Должно быть, это понял и дядя Мика.
– Это самосуд, Андрюша, – заторопился он. – Не похвалят за это у вас. Судить еще будут за самоволку.
– Оправдают, – убежденно сказал Озеров и прицелился.
– Цу хильфе! – завизжал Волчанинов. – Шнель! Шнель!
Но Озеров уже нажал курок. Пистолет негромко хлопнул несколько раз, и тело Волчанинова начало медленно оседать на пол. Дальнейшего Озеров не увидел: отшвырнув пистолет, он ушел к себе в комнату, а через несколько минут все происшедшее приобрело какую-то отчужденность, словно случилось не с ним, а где-то было прочитано или увидено в кино. Словно не было совсем в его жизни ни далекого города на Рейне, ни дяди Мики, ни автоматического пистолета с глушителем. Даже волнения не было – наоборот, какое-то чувство облегчения наполняло его, дышалось легко и думалось беззаботно, как в детстве.
И вместе с тем в нем подымалось, росло, тревожило и требовало каких-то важных решений другое чувство – желание покончить с браслетом, с единоличным владением этой лампой Аладдина, с одинокими прогулками по глобусу, с их неразделенными радостями и неоправданным риском. Конец дяди Мики был последним приключением, которое привело Озерова к сознанию его ответственности перед государством и обществом. Он понимал, что обладает секретом огромного научного значения, может быть государственной важности, и что новая Шехеразада должна была придумать и новый конец его сказки. «А я знаю эту Шехеразаду», – весело подумал Озеров и взглянул на часы. Было около одиннадцати. «Хмелик, наверно, еще не спит. Хорошо бы поймать его одного».
И Хмелик, к счастью, был совсем один, сидел у того же стола, на который с неба свалилась к нему нитка жемчуга, и что-то писал. Озеров вошел к нему, как Мефистофель к Фаусту, и остановился у стола, ожидая привычной реакции на чудо.

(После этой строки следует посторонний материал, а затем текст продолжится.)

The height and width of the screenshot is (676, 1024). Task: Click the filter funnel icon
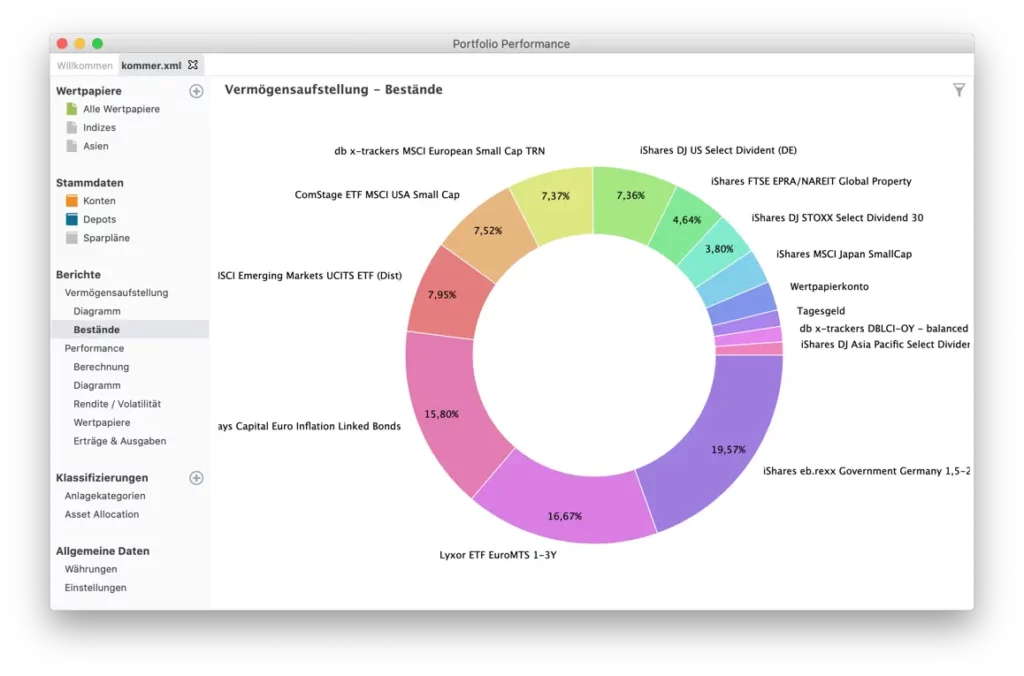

Но ее не последовало. Хмелик не вскочил, не разинул рта и не выпучил глаз; он просто поднял голову, критически посмотрел на него, оглянулся на дверь, сразу поняв, что этим путем Озеров войти не мог, и спросил:
– Ты не галлюцинация?
– Нет, – улыбнулся Озеров, – это я сам.
– И не привидение?
– Кентервильское привидение у Оскара Уайльда жаловалось на ревматизм, – со вздохом произнес Озеров. – Я тоже хочу пожаловаться.
– И тоже на ревматизм?
– Нет, на чудеса. Например, я только что убил человека.
– Бывает, – сказал Хмелик. – Садись, старик. Рассказывай.
ГЕОМЕТРИЧЕСКИЙ ПАРАДОКС. ПОИСК В СЕВЕРНОМ МОРЕ
Озеров рассказал. Рассказчик он был плохой, то и дело путался, повторялся, мямлил и все время подозрительно и с опаской поглядывал на Хмелика: поверит ли? Он словно пристреливался к слушателю, повторяясь так часто, так упорно возвращался к совсем уже несущественным деталям, что даже железный Хмелик не выдержал и улыбнулся.
– Не веришь? – насторожился Озеров.
– Почему? – пожал плечами Хмелик. – Верю.
– А улыбаешься.
– Медлитель ты. Типичный. Открыл второстепенные свойства браслета и умиляешься. Главное же не в этом.
– Перехожу к главному. Между прочим, оно с тобой связано.
Если Озеров рассчитывал удивить Хмелика, то он опять ошибся.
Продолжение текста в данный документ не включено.